◆ **Provided entries**
>>>

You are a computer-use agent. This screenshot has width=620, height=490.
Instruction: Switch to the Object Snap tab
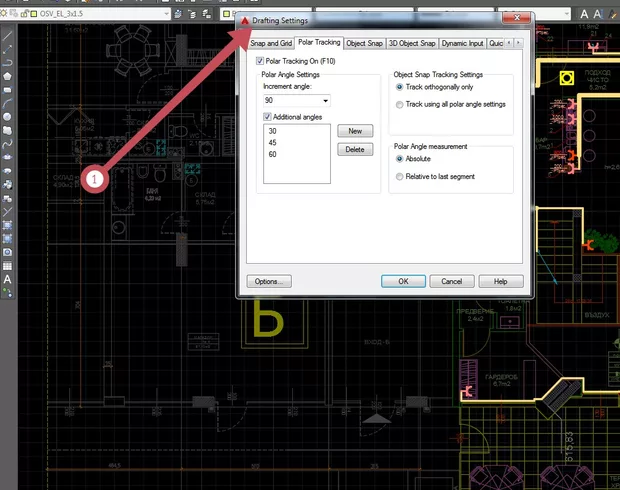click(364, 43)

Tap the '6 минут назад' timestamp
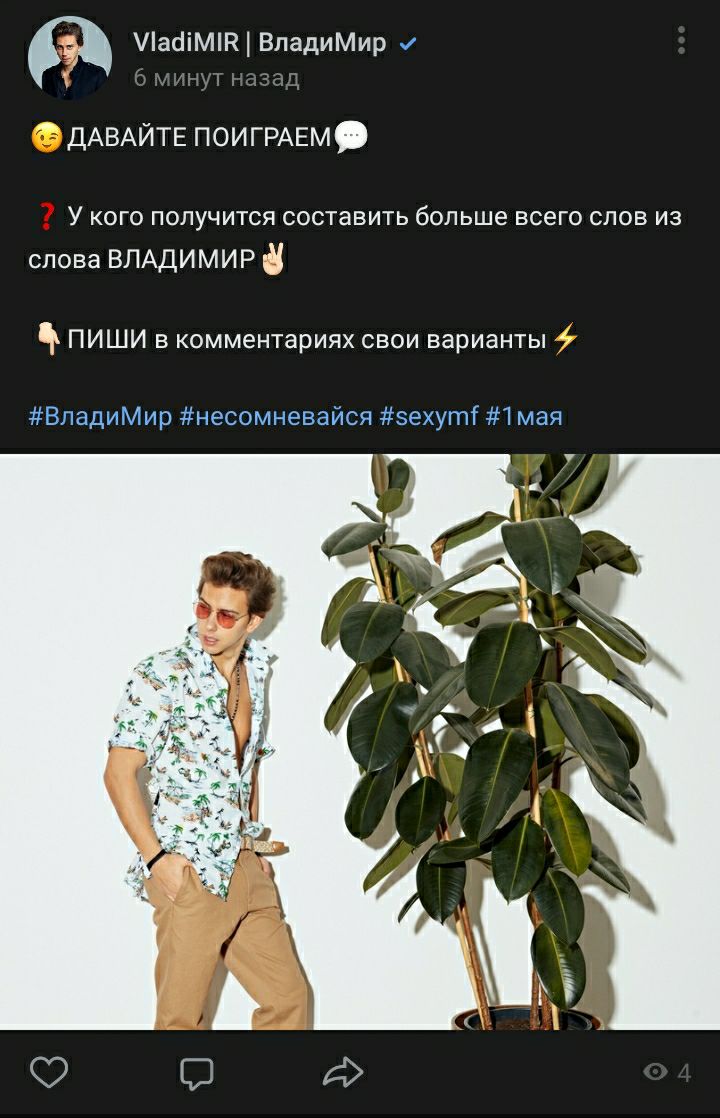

<<<
>>>

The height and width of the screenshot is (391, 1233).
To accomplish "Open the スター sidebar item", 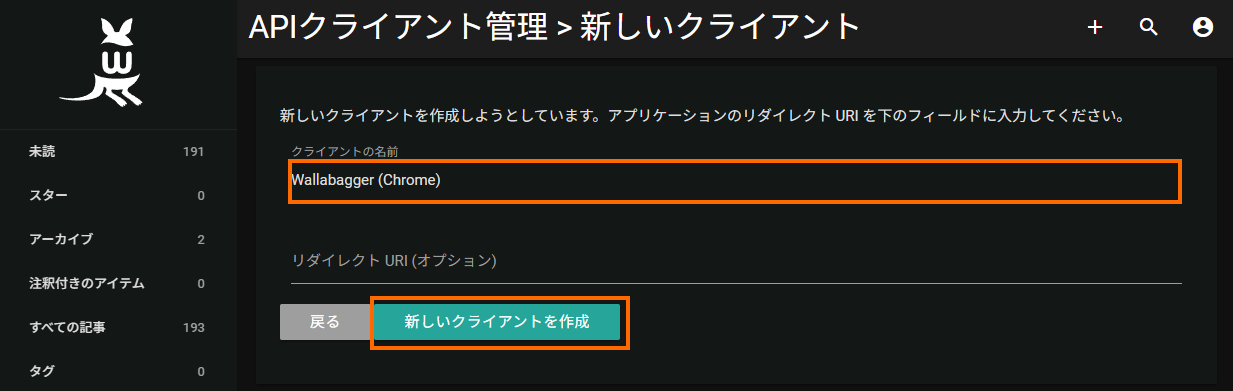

<<<

◆ **What to do**
Go to the line above that contains "The height and" and reproduce everything exactly from there through the line that contains "the スター sidebar", leaving out the pictures.

◆ **Task response**
The height and width of the screenshot is (391, 1233).
To accomplish "Open the スター sidebar item", 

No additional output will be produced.